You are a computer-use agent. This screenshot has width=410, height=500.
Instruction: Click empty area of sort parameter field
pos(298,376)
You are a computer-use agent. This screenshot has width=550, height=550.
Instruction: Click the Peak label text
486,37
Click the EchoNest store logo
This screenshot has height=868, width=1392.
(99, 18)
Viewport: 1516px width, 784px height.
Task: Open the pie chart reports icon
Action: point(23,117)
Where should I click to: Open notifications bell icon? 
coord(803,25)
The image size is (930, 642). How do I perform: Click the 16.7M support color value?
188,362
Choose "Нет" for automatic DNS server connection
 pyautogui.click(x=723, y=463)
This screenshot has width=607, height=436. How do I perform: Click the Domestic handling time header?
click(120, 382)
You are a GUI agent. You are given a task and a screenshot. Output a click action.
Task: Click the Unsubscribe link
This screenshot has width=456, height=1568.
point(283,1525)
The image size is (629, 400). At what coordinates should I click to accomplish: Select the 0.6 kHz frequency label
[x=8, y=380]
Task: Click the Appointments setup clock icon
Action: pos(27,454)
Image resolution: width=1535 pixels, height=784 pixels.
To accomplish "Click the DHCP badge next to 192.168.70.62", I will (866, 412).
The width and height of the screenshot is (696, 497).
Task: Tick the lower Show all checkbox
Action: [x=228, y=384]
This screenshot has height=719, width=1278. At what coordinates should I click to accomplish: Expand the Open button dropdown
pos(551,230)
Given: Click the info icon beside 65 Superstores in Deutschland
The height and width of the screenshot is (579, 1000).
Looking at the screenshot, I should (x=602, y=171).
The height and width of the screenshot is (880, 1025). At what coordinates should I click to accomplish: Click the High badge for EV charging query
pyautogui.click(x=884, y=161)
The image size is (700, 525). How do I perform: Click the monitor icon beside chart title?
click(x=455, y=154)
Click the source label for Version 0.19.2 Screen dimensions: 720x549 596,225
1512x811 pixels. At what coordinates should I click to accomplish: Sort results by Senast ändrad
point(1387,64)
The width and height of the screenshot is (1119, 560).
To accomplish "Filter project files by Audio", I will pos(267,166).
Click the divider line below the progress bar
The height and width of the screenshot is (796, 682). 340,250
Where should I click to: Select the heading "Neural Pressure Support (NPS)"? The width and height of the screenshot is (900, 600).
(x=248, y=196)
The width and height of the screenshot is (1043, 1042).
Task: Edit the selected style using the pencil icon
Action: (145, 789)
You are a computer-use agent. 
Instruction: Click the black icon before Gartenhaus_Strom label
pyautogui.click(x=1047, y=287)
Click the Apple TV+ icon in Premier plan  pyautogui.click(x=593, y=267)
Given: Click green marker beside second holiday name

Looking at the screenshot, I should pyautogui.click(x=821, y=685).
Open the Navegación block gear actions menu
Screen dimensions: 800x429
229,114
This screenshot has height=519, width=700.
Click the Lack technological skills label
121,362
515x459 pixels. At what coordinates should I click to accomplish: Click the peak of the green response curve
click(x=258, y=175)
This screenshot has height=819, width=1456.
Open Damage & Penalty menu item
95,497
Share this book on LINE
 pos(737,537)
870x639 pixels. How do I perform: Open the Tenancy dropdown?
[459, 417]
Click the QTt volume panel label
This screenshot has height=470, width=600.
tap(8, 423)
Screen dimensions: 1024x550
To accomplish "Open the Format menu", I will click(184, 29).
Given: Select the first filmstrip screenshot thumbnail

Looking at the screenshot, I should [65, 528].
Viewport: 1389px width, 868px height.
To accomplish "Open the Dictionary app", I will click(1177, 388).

========================================================================

Quote all of the records above word for word, line by line.

RESULT:
You are a computer-use agent. This screenshot has width=410, height=500.
Instruction: Click empty area of sort parameter field
pos(298,376)
You are a computer-use agent. This screenshot has width=550, height=550.
Instruction: Click the Peak label text
486,37
Click the EchoNest store logo
This screenshot has height=868, width=1392.
(99, 18)
Viewport: 1516px width, 784px height.
Task: Open the pie chart reports icon
Action: point(23,117)
Where should I click to: Open notifications bell icon? 
coord(803,25)
The image size is (930, 642). How do I perform: Click the 16.7M support color value?
188,362
Choose "Нет" for automatic DNS server connection
 pyautogui.click(x=723, y=463)
This screenshot has width=607, height=436. How do I perform: Click the Domestic handling time header?
click(120, 382)
You are a GUI agent. You are given a task and a screenshot. Output a click action.
Task: Click the Unsubscribe link
This screenshot has width=456, height=1568.
point(283,1525)
The image size is (629, 400). At what coordinates should I click to accomplish: Select the 0.6 kHz frequency label
[x=8, y=380]
Task: Click the Appointments setup clock icon
Action: pos(27,454)
Image resolution: width=1535 pixels, height=784 pixels.
To accomplish "Click the DHCP badge next to 192.168.70.62", I will (866, 412).
The width and height of the screenshot is (696, 497).
Task: Tick the lower Show all checkbox
Action: [x=228, y=384]
This screenshot has height=719, width=1278. At what coordinates should I click to accomplish: Expand the Open button dropdown
pos(551,230)
Given: Click the info icon beside 65 Superstores in Deutschland
The height and width of the screenshot is (579, 1000).
Looking at the screenshot, I should (x=602, y=171).
The height and width of the screenshot is (880, 1025). At what coordinates should I click to accomplish: Click the High badge for EV charging query
pyautogui.click(x=884, y=161)
The image size is (700, 525). How do I perform: Click the monitor icon beside chart title?
click(x=455, y=154)
Click the source label for Version 0.19.2 Screen dimensions: 720x549 596,225
1512x811 pixels. At what coordinates should I click to accomplish: Sort results by Senast ändrad
point(1387,64)
The width and height of the screenshot is (1119, 560).
To accomplish "Filter project files by Audio", I will pos(267,166).
Click the divider line below the progress bar
The height and width of the screenshot is (796, 682). 340,250
Where should I click to: Select the heading "Neural Pressure Support (NPS)"? The width and height of the screenshot is (900, 600).
(x=248, y=196)
The width and height of the screenshot is (1043, 1042).
Task: Edit the selected style using the pencil icon
Action: (145, 789)
You are a computer-use agent. 
Instruction: Click the black icon before Gartenhaus_Strom label
pyautogui.click(x=1047, y=287)
Click the Apple TV+ icon in Premier plan  pyautogui.click(x=593, y=267)
Given: Click green marker beside second holiday name

Looking at the screenshot, I should pyautogui.click(x=821, y=685).
Open the Navegación block gear actions menu
Screen dimensions: 800x429
229,114
This screenshot has height=519, width=700.
Click the Lack technological skills label
121,362
515x459 pixels. At what coordinates should I click to accomplish: Click the peak of the green response curve
click(x=258, y=175)
This screenshot has height=819, width=1456.
Open Damage & Penalty menu item
95,497
Share this book on LINE
 pos(737,537)
870x639 pixels. How do I perform: Open the Tenancy dropdown?
[459, 417]
Click the QTt volume panel label
This screenshot has height=470, width=600.
tap(8, 423)
Screen dimensions: 1024x550
To accomplish "Open the Format menu", I will click(184, 29).
Given: Select the first filmstrip screenshot thumbnail

Looking at the screenshot, I should [65, 528].
Viewport: 1389px width, 868px height.
To accomplish "Open the Dictionary app", I will click(1177, 388).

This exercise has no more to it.